…and tips for traditional banks looking to close the gap
Even though an element of human touch is still a major consideration to loan applicants, direct banks, or branchless banks that operate online, are setting the bar for customer satisfaction. According to the J.D. Power 2018 U.S. Direct Banking Satisfaction Study, direct banks recently earned a higher satisfaction score among U.S. customers than traditional retail banks. Direct banks scored 836 on a 1,000-point scale, 57 points higher than their traditional branch-based counterparts.
“Direct banks have traditionally occupied a niche of the retail banking marketplace where they serve mainly as secondary banks with competitive products and strong digital- and phone-based tools that drive high levels of customer satisfaction,” said Bob Neuhaus, financial services consultant at J.D. Power. Although direct banks represent less than 10 percent of the industry, they provide an example of several key components that traditional retail banks should consider in their quest to close customer satisfaction gap.

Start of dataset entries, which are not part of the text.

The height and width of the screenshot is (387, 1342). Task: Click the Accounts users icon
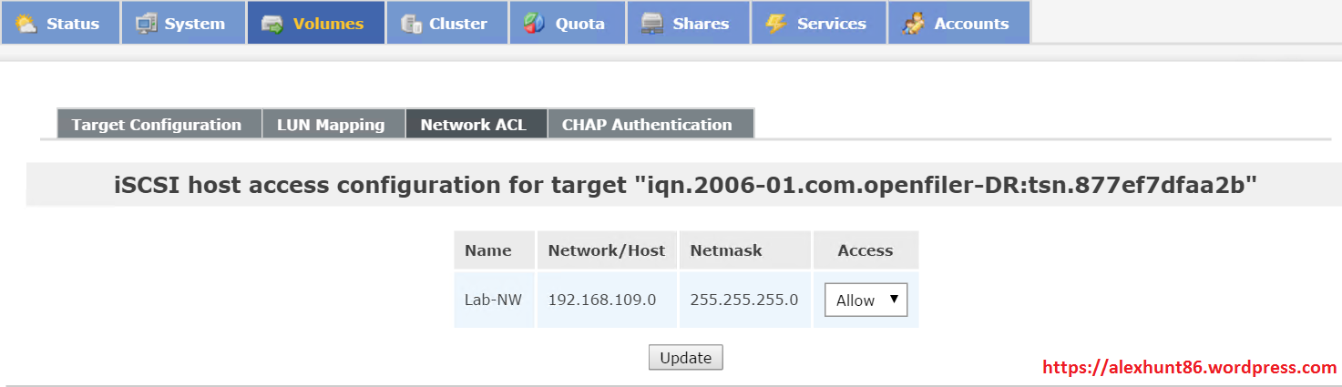pyautogui.click(x=914, y=24)
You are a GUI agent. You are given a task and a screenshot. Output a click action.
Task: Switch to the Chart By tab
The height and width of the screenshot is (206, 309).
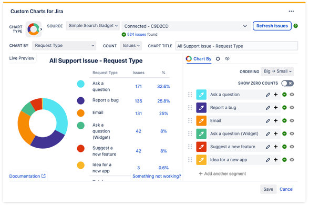point(199,59)
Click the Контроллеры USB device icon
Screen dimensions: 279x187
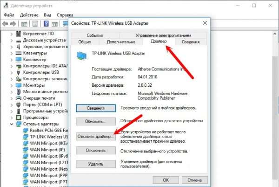coord(19,73)
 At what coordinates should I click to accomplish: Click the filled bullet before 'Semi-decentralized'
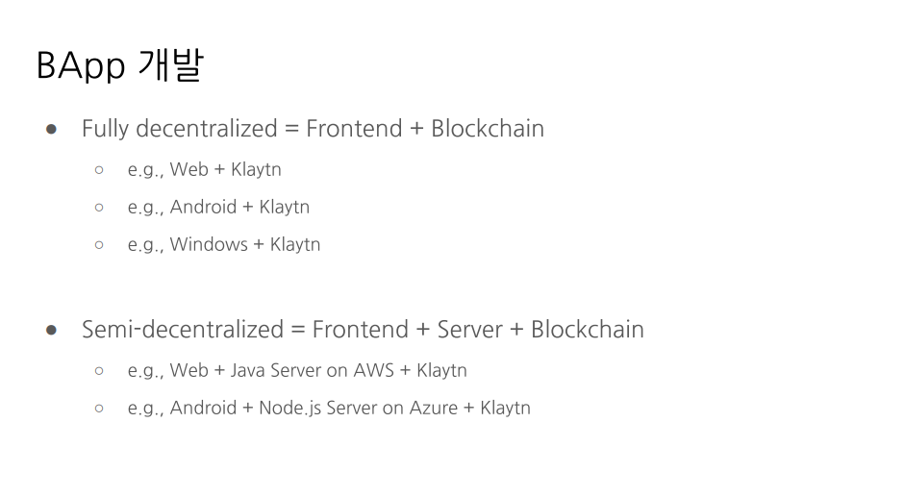[x=52, y=330]
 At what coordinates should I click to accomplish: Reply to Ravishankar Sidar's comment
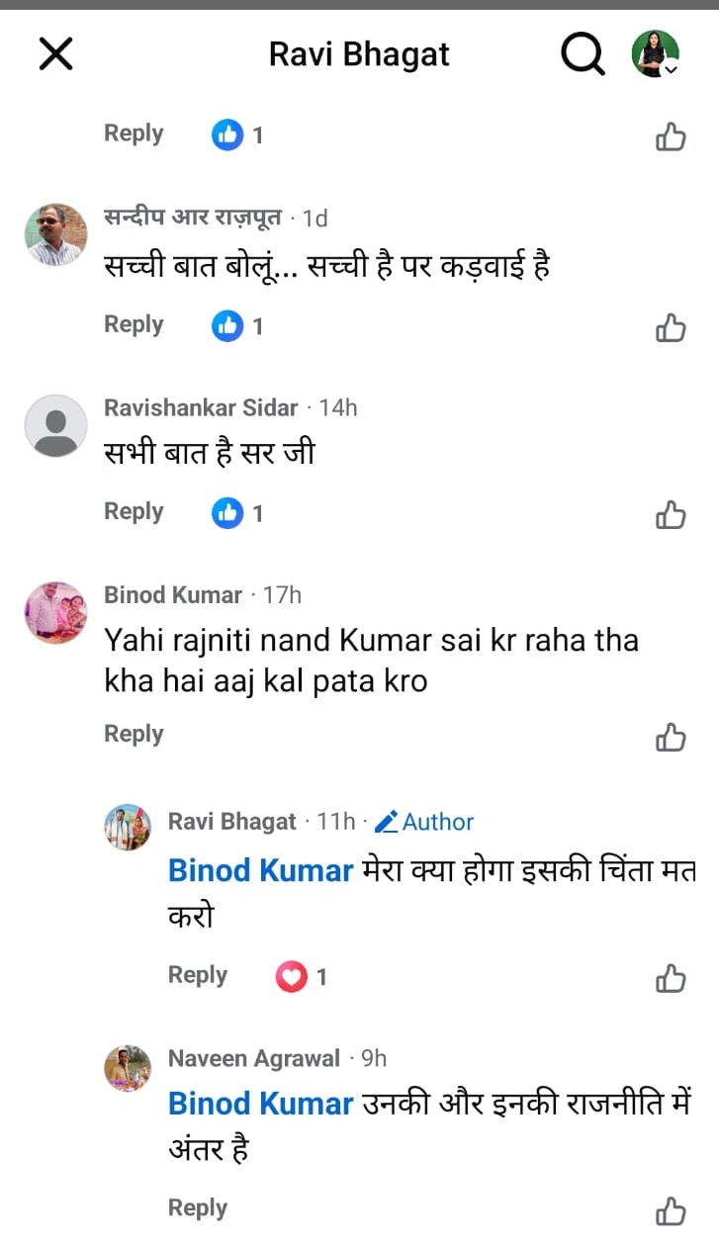click(134, 511)
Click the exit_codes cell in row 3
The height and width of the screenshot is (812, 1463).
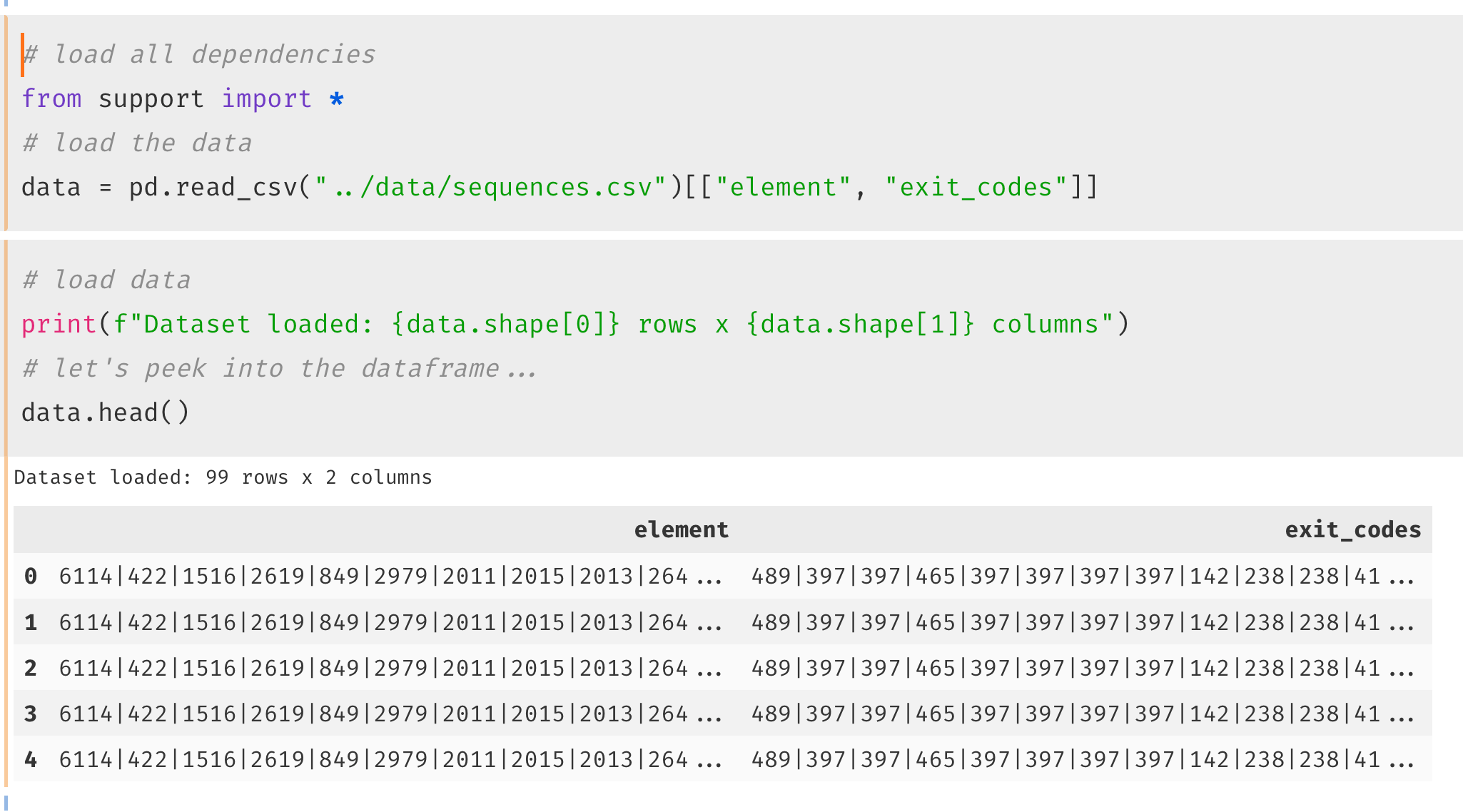[x=1082, y=714]
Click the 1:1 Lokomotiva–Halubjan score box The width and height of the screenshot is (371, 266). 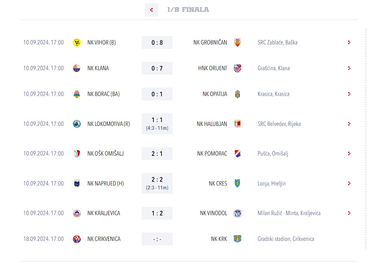pyautogui.click(x=157, y=124)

A key differentiator between direct banking and traditional banking is the digital experience. Online- and mobile-based capabilities provide greater conveniences to customers. The entire lending workflow is in one central location – no need to go into a branch to sign or hand-deliver. The mobile customer satisfaction gap narrowed this year and will likely continue to shrink as more legacy banks are realizing the value of digitizing their lending process and partnering with fintechs.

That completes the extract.